[Work order] For the material that follows, list every line containing the word "computer".

[Records]
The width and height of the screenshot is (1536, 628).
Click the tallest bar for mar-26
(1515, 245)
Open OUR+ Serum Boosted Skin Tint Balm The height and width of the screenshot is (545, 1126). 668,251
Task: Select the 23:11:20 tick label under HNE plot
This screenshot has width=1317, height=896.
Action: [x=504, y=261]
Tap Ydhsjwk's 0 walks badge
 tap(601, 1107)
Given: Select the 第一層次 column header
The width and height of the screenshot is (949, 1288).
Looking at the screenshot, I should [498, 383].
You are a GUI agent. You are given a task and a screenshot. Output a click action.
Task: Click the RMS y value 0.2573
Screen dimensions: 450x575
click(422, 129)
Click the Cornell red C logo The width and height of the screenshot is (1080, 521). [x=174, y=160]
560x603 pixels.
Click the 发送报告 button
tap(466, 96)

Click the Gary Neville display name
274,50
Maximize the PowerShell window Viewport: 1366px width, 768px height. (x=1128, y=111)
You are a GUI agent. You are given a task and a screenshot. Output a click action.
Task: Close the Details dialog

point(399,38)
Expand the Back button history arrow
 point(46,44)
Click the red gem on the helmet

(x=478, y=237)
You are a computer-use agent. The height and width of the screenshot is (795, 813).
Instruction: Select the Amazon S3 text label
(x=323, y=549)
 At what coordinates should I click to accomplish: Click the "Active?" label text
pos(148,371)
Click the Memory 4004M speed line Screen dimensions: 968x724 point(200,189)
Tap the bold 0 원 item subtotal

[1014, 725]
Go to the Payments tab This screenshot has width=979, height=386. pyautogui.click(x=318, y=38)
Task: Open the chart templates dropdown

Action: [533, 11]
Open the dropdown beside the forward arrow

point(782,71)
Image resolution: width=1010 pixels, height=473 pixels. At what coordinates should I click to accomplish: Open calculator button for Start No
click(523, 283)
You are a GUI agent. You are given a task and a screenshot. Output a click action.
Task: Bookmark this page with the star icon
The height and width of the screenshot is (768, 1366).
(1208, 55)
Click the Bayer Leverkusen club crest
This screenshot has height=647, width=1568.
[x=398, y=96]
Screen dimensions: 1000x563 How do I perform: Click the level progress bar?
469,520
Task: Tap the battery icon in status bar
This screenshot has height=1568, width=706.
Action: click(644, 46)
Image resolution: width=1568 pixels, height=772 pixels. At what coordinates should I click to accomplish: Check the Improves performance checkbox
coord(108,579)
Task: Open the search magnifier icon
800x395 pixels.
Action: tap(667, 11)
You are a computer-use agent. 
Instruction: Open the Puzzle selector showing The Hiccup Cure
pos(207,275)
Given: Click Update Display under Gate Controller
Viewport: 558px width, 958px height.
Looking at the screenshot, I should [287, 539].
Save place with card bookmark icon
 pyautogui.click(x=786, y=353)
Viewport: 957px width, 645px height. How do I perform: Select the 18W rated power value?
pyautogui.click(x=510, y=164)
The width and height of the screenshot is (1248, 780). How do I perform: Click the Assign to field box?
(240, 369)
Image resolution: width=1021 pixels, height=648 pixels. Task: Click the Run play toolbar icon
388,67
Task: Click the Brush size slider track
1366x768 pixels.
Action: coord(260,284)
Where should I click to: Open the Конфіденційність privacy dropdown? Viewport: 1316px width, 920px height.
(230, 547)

[The answer]
You are a computer-use agent. The height and width of the screenshot is (795, 813).
You are a computer-use agent. 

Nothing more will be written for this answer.